#### 任务说明:
请将下方列表中从含有“The height and”的那一行起直到列表末尾（首尾两行均包括）的各行重新写出，把其中的“screenshot”改为“image”，其余内容保持不变。答案中不要包含图片。

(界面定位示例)

-*-

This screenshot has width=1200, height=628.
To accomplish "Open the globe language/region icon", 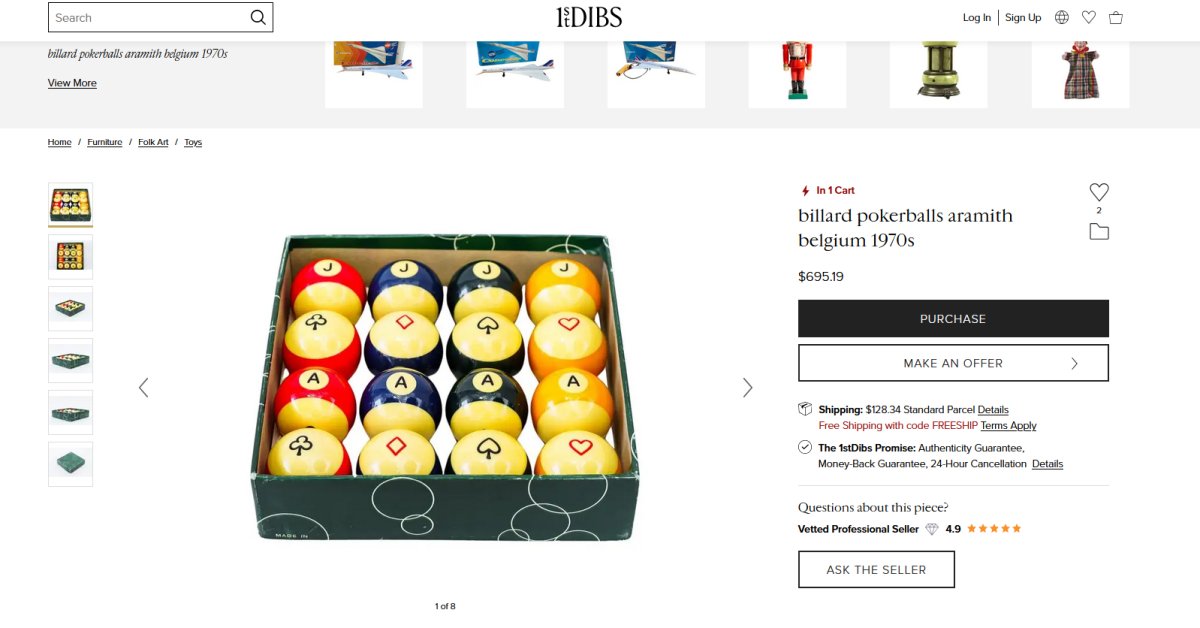I will pos(1062,17).
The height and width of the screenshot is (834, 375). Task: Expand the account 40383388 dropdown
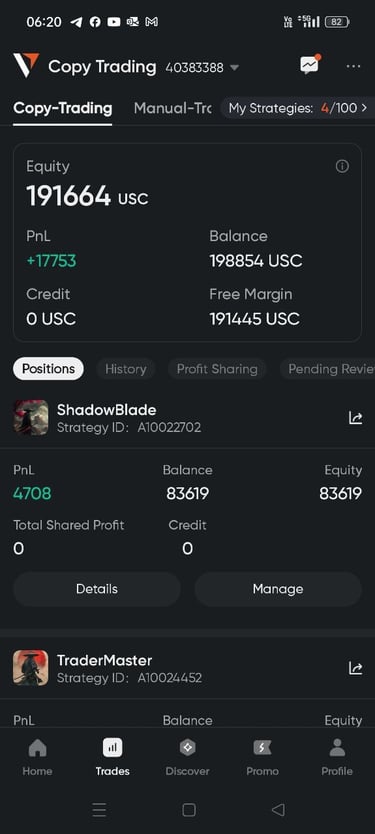pyautogui.click(x=234, y=68)
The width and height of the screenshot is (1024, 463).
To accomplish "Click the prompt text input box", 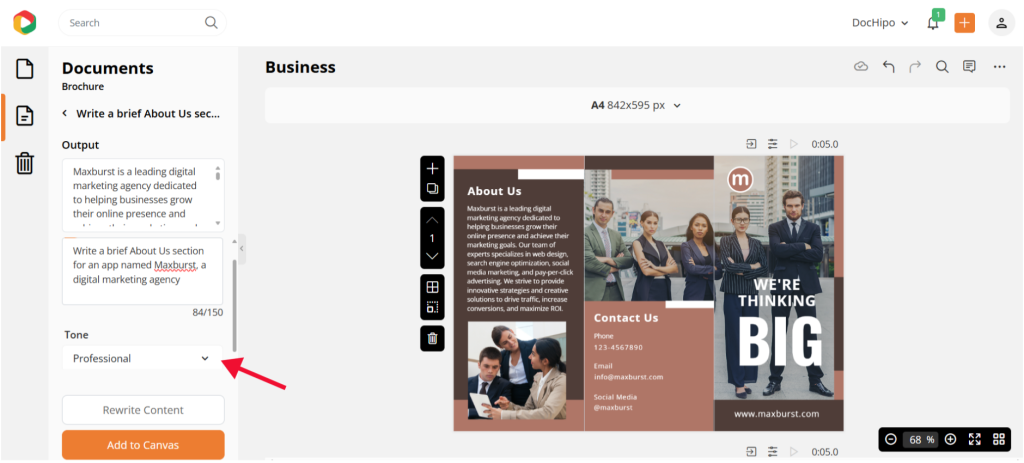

-*-

#### 练习答案:
The height and width of the image is (834, 375). Task: Expand the account 40383388 dropdown
pyautogui.click(x=234, y=68)
The width and height of the image is (1024, 463).
To accomplish "Click the prompt text input box", 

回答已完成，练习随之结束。